Отрывок —
________________________________________
Кредо маэстро Анисимова

О маэстро Анисимове писать просто.
О маэстро Анисимове писать просто. В информационном пространстве столицы фамилия главного дирижера симфонического оркестра Большого театра оперы и балета занимает, конечно, видное место. Но дело, смею утверждать, все-таки не в должности. Маэстро умеет красиво напоминать о себе широкой публике не только премьерами в опере, но и устраивая концерты: "Симфония весны", "Зимние грезы", "Симфония любви", грандиозные гала-выступления. Публике импонирует в этих проектах все: исполнение популярной классической музыки, благородная - питерская - манера дирижирования (когда А.Анисимов работает в оркестровой яме оперы, этого в полной мере не оценишь); в конце концов, романтическая шевелюра господина Анисимова. Что ж, публика имеет право требовать, чтобы ей "делали красиво" на сцене по всем статьям.

О маэстро Анисимове писать трудно. Наш широкий зритель - это довольно узкая прослойка общества. Мы не имеем вековых традиций почитания оперы как целого института музыки (что само собой разумеется, например, в городах Москва, Берлин, Париж и Петербург). Мы не обременены высоким почитанием профессии дирижера - аристократизм на нашей почве вообще почему-то не живет. Даже журналисты, рецензируя спектакли, забывают иногда упомянуть имя дирижера. (А был конфуз: даже имя композитора из балета исчезло...) И потом чисто местная черта: недоверие к большим успехам своих соотечественников за рубежом - эдакая маленькая месть провинциалов.
________________________________________
Строки данных —

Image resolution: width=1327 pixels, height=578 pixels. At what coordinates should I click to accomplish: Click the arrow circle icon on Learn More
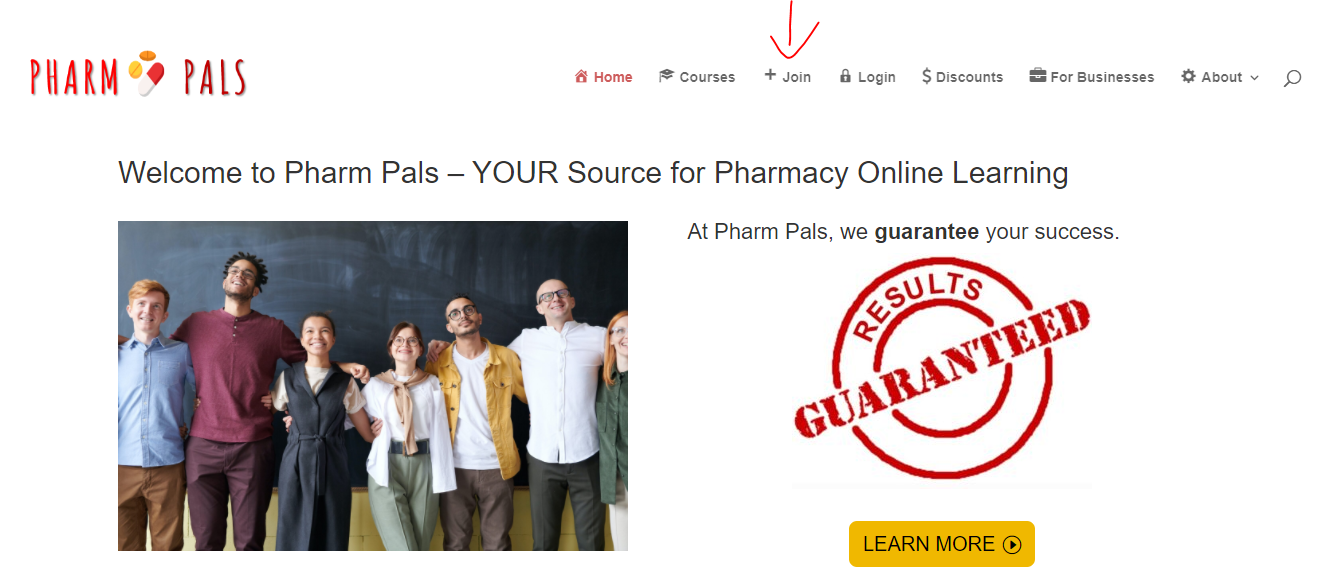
________________________________________
Задание —
Ответьте по отрывку о маэстро Анисимове:
1. Главным дирижером какого оркестра он назван?
2. Какие концерты маэстро перечислены в отрывке по названиям?
3. Что, согласно отрывку, журналисты иногда забывают упомянуть, рецензируя спектакли?

Ответ —
1. Симфонического оркестра Большого театра оперы и балета.
2. "Симфония весны", "Зимние грезы", "Симфония любви".
3. Имя дирижера.